Here are the factoids:
- In-house mortality significantly decreased with in-house surgeons, with a relative risk reduction of 14% (from good quality papers, primarily published after 2000)
- ICU length of stay was shorter with an in-house surgeon in four studies, longer in one
- Hospital length of stay was shorter with the in-house surgeon in four studies, longer in two
- Time to OR was significantly faster in seven studies with an in-house surgeon, but no difference was seen in five
- Time to CT was shorter in one study and no different in four with the in-house surgeon
Bottom line: What does it all mean? We have been led to believe that doing a meta-analysis / systematic review can help us make sense of a group of papers with flaws such as low numbers, questionable design, or bias. This work shows that this is not necessarily the case.
Think of a good meta-analysis as a set of eyeglasses focused on a selected body of literature. The blurry individual papers are grouped together and brought into better focus by the meta-analysis process. However, the final visual acuity is still determined by the overall quality of the individual research works.
If the overall quality is low, things will remain somewhat blurry even after meta-analysis. As individual paper quality improves, or the papers at least include some higher quality data mixed in with chaff, the overall clarity of the meta-analysis gets better and better.
In this meta-analysis, all papers included mortality information. There is enough there to show the association of an in-house trauma surgeon and lower mortality. But as with all association studies, it is impossible to say that the improved survival is due to the surgeon alone. There are many other factors that were not or could not be evaluated in the studies that might parallel the presence of the surgeon. And similarly with the process measures (LOS, time to resource use), we are generally seeing a preponderance of that show a positive effect. But it’s still not open and shut.
I interpret this meta-analysis / systematic review as overall positive and supportive of having an in-house surgeon. It definitely dovetails with my own experience with in-house call over the past 38 years. I recognize the crudeness of the outcome measures selected, and our inability to quantify more subtle benefits.
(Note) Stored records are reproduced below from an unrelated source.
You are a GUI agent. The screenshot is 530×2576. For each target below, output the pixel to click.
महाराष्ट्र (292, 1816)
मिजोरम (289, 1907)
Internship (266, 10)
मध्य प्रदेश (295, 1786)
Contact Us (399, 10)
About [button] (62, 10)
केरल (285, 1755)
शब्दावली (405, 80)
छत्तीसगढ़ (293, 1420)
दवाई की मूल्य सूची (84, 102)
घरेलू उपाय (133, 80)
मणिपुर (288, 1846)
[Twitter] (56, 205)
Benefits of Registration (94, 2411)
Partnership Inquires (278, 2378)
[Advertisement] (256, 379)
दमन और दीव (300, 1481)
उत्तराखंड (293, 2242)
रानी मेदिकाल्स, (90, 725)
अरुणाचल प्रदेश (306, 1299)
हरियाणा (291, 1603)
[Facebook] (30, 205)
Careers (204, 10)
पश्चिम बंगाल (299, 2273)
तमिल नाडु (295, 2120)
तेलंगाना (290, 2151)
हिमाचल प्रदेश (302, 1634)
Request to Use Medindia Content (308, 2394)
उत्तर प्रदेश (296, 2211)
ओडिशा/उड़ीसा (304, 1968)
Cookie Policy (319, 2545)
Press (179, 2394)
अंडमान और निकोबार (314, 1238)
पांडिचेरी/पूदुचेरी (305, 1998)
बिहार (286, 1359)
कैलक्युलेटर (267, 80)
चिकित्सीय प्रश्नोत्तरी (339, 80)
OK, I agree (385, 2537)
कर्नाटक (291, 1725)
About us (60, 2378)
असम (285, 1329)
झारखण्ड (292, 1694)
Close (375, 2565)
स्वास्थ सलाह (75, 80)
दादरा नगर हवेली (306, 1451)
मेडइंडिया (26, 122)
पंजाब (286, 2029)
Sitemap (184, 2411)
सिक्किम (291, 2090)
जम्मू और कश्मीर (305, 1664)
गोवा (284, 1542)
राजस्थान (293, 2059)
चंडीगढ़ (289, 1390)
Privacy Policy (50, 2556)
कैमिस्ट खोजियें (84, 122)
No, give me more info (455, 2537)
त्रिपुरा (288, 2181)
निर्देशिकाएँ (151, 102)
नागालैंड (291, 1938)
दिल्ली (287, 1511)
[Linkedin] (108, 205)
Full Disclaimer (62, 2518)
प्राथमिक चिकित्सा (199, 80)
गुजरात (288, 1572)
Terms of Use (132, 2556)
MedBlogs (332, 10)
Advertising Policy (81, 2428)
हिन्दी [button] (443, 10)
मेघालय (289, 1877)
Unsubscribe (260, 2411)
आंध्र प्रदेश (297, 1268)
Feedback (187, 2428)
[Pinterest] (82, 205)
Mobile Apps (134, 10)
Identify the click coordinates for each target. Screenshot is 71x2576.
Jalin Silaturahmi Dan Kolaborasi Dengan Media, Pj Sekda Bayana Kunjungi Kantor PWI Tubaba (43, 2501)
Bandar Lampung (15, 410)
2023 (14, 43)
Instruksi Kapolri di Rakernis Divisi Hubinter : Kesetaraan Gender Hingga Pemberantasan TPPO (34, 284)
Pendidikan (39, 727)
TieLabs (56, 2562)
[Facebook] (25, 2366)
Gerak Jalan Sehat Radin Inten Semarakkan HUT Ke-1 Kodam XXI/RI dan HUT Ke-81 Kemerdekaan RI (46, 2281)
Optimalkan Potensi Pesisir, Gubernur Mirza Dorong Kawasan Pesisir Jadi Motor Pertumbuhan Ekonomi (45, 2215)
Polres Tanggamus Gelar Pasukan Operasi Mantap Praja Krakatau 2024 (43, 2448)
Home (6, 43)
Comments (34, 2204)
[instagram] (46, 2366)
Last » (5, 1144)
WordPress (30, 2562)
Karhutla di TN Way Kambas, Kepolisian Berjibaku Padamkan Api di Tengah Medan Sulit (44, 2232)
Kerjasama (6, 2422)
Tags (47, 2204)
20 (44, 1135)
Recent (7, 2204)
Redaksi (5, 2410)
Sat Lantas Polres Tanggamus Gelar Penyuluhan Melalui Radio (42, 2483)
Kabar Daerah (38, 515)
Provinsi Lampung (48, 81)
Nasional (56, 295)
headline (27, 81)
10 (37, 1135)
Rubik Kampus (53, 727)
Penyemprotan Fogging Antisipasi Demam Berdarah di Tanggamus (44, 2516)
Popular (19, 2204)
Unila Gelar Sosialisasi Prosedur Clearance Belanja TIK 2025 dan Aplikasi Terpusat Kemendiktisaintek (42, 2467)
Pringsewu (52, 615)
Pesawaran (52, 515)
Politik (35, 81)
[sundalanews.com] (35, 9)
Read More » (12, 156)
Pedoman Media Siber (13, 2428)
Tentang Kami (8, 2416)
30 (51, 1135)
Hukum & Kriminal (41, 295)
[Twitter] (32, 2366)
And we still haven’t fully figured it out the value, even after over 20 years of decent studies. This means we probably won’t ever fully know the answer since the system we work in continues to shift, potentially rendering the older information obsolete.
We will most likely continue with in-house call at highest-level trauma centers for the foreseeable future. In my opinion, and as is suggested by most of the literature, that is a good thing for our patients.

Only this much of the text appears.